Behind a Mask


"Don't ask; it is one who has a right to command where you are concerned. Be sure that it is kindly meant, though it may seem folly to us. Nay, don't be angry, laugh at it, as I do, and let me run away, please."She turned, and looked down at him with tears in her eyes, a smile on her lips, and an expression half sad, half arch, which was altogether charming. The frown passed from his face, but he still looked grave and said decidedly, "No one has a right to command in this house but my mother or myself. Was it she who bade you avoid me as if I was a madman or a pest?""Ah, don't ask. I promised not to tell, and you would not have me break my word, I know." And still smiling, she regarded him with a look of merry malice which made any other reply unnecessary. It was Lucia, he thought, and disliked his cousin intensely just then. Miss Muir moved as if to step down; he detained her, saying earnestly, yet with a smile, "Do you consider me the master here?""Yes," and to the word she gave a sweet, submissive intonation which made it expressive of the respect, regard, and confidence which men find pleasantest when women feel and show it. Unconsciously his face softened, and he looked up at her with a different glance from any he had ever given her before.

"Well, then, will you consent to obey me if I am not tyrannical or unreasonable in my demands?""I'll try."

"Good! Now frankly, I want to say that all this sort of thing is very disagreeable to me. It annoys me to be a restraint upon anyone's liberty or comfort, and I beg you will go and come as freely as you like, and not mind Lucia's absurdities. She means well, but hasn't a particle of penetration or tact. Will you promise this?""No."

"Why not?"

"It is better as it is, perhaps,"

"But you called it folly just now."

"Yes, it seems so, and yet -- " She paused, looking both confused and distressed.

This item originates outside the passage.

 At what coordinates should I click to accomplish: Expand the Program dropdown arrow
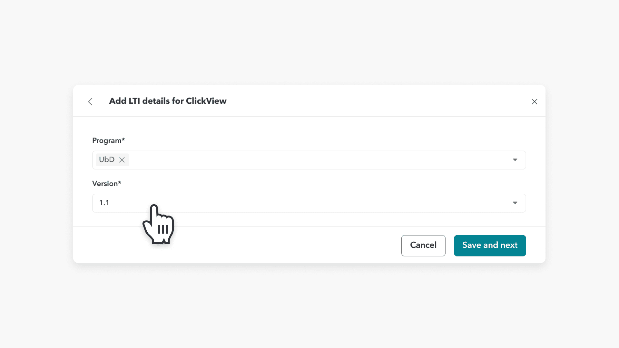[515, 160]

Coventry lost patience, and said hastily, "You women are such enigmas I never expect to understand you! Well, I've done my best to make you comfortable, but if you prefer to lead this sort of life, I beg you will do so."

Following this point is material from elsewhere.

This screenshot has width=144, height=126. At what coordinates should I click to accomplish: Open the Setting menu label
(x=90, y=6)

"I don't prefer it; it is hateful to me. I like to be myself, to have my liberty, and the confidence of those about me. But I cannot think it kind to disturb the peace of anyone, and so I try to obey. I've promised Bella to remain, but I will go rather than have another scene with Miss Beaufort or with you."Miss Muir had burst out impetuously, and stood there with a sudden fire in her eyes, sudden warmth and spirit in her face and voice that amazed Coventry. She was angry, hurt, and haughty, and the change only made her more attractive, for not a trace of her former meek self remained. Coventry was electrified, and still more surprised when she added, imperiously, with a gesture as if to put him aside, "Hand me that book and move away. I wish to go."He obeyed, even offered his hand, but she refused it, stepped lightly down, and went to the door. There she turned, and with the same indignant voice, the same kindling eyes and glowing cheeks, she said rapidly, "I know I have no right to speak in this way. I restrain myself as long as I can, but when I can bear no more, my true self breaks loose, and I defy everything. I am tired of being a cold, calm machine;it is impossible with an ardent nature like mine, and I shall try no longer.

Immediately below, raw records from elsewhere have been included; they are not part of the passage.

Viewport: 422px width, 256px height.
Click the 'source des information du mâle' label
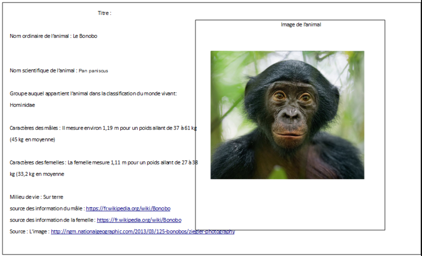(x=47, y=208)
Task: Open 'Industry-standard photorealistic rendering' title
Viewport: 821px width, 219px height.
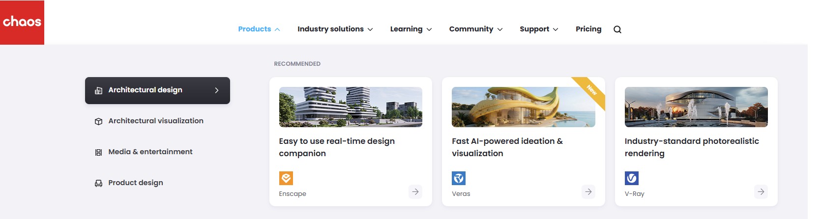Action: tap(691, 147)
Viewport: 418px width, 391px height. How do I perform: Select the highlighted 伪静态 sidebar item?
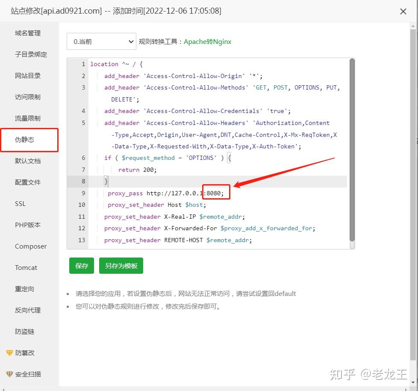[x=27, y=139]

I cannot help it if people love me. I don't want their love. I only ask to be left in peace, and why I am tormented so I cannot see. I've neither beauty, money, nor rank, yet every foolish boy mistakes my frank interest for something warmer, and makes me miserable. It is my misfortune. Think of me what you will, but beware of me in time, for against my will I may do you harm."Almost fiercely she had spoken, and with a warning gesture she hurried from the room, leaving the young man feeling as if a sudden thunder-gust had swept through the house. For several minutes he sat in the chair she left, thinking deeply. Suddenly he rose, went to his sister, and said, in his usual tone of indolent good nature, "Bella, didn't I hear Ned ask you to be kind to Miss Muir?""Yes, and I try to be, but she is so odd lately.""Odd! How do you mean?"

"Why, she is either as calm and cold as a statue, or restless and queer; she cries at night, I know, and sighs sadly when she thinks I don't hear. Something is the matter.""She frets for Ned perhaps," began Coventry.

"Oh dear, no; it's a great relief to her that he is gone. I'm afraid that she likes someone very much, and someone don't like her. Can it be Mr. Sydney?""She called him a 'titled fool' once, but perhaps that didn't mean anything. Did you ever ask her about him?" said Coventry, feeling rather ashamed of his curiosity, yet unable to resist the temptation of questioning unsuspecting Bella.

"Yes, but she only looked at me in her tragical way, and said, so pitifully, 'My little friend, I hope you will never have to pass through the scenes I've passed through, but keep your peace unbroken all your life.' After that I dared say no more. I'm very fond of her, I want to make her happy, but I don't know how. Can you propose anything?""I was going to propose that you make her come among us more, now Ned is gone. It must be dull for her, moping about alone.